NKP is neither necessary nor appropriate.

Contrary to reports in the press and the environmentalist academia, scientists know precisely the rate of global warming for the foreseeable future. Data since the 1870s show that as we emit more carbon dioxide (CO2), each additional increment of emissions results in less warming than the previous one. The bad news is that over the 20th century, emissions were growing at an increasing rate. This means that the rate of global warming will remain constant, unless we reduce the rate of emissions growth.

This is precisely where the Protocol lobby made a major error. The NKP focuses on the level of emissions, going beyond targeting of growth rates.

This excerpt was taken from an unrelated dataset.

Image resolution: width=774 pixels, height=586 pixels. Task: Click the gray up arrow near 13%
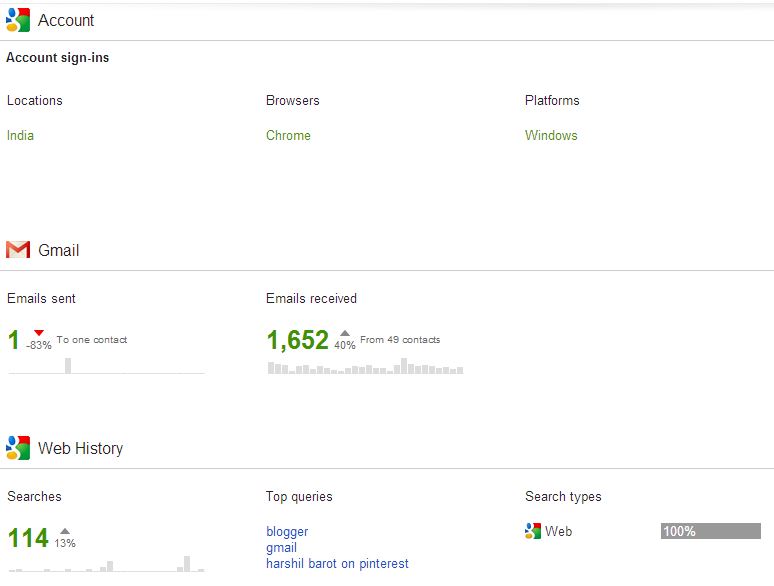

In doing so they ignored scientific analysis of the forecasted rates of temperature increases within and outside the NKP constraints. They also ignored the need to determine the extent of human affect on the global warming in excess of naturally driven warming cycles. The costs of this error are staggering: the NKP may result in economic losses amounting annually to 1.1-2.3 percent of global GDP growth, while achieving only marginal environmental improvements. The reason for this is simple - even with moderated restrictions, OECD countries are facing a requirement to cut their emissions by at least 15 percent on 2004 levels. Adding to this the projected rates of emissions growth in the Third World countries, OECD countries will need to lower their emissions by as much as 30 percent by the end of the first quarter of the century. The latter could translate into a full 3 percent loss of global GDP per annum.

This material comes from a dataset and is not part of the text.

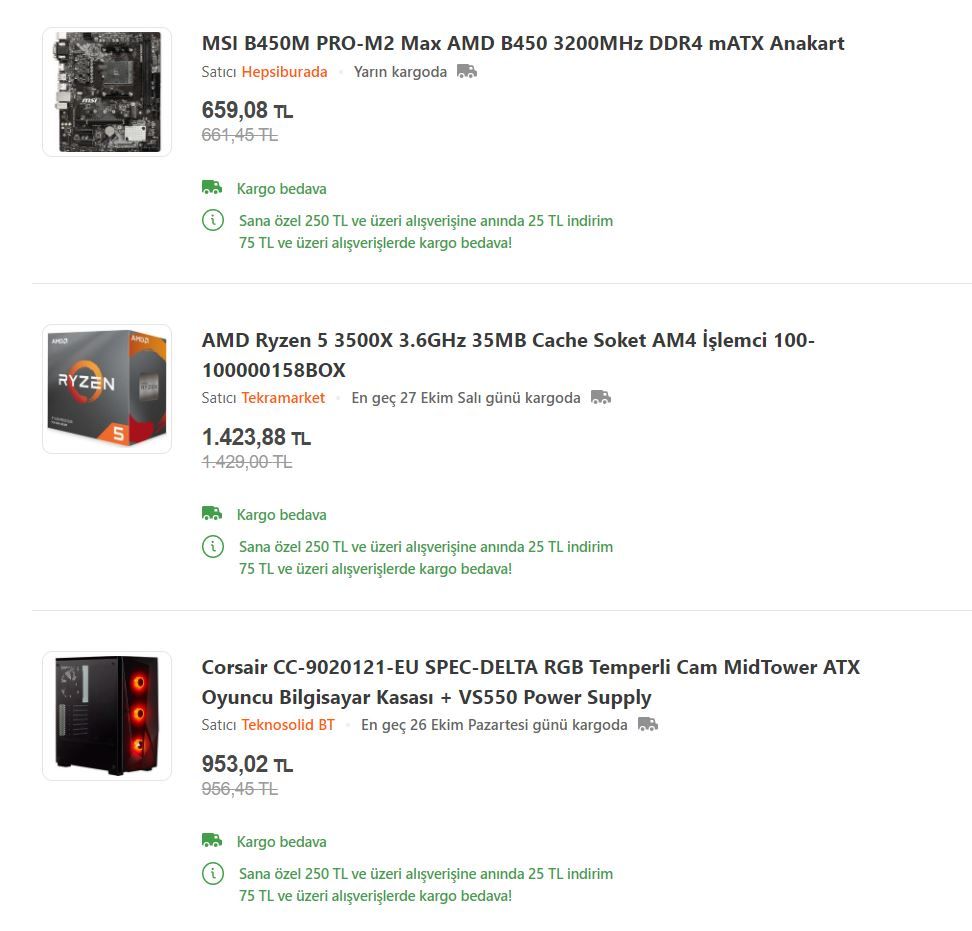The height and width of the screenshot is (931, 972).
Task: Open the Tekramarket seller link
Action: [283, 398]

But wait, things can get worse. Suppose the developed countries bear the costs and see their income shrink by 0.5 percent per annum (a scenario roughly consistent with a 3 percent cut in growth). The economic recession will spill over into developing economies. The pace of rainforest clearing will accelerate. The tourism industry around the world - an environmentally friendly route for economic development - will stagnate. Global demand for eco-friendly goods (that carry a heavy price premium) will collapse. Expensive alternative fuels will become infeasible. The net result will be a meltdown of the markets for environmentally friendly technologies and consumer products.

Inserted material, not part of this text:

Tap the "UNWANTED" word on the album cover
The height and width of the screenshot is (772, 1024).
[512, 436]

Gloomy scenarios aside, let's get back to the actual numbers. Despite hysterical predictions of climatic meltdown, it is apparent that global warming trends are modest. In 2001, the US National Academy of Sciences, hardly a conservative body, predicted that "...additional warming in the next 50 years [will reach] 0.75°C, plus or minus 0.25°C". This forecast, based on the 'do-nothing' scenario, is statistically more accurate and 4 times lower than the outlandish claims made by the UN. The only threat to this trend comes not from the US or Europe, but from China and India - the countries exempt from Kyoto restrictions.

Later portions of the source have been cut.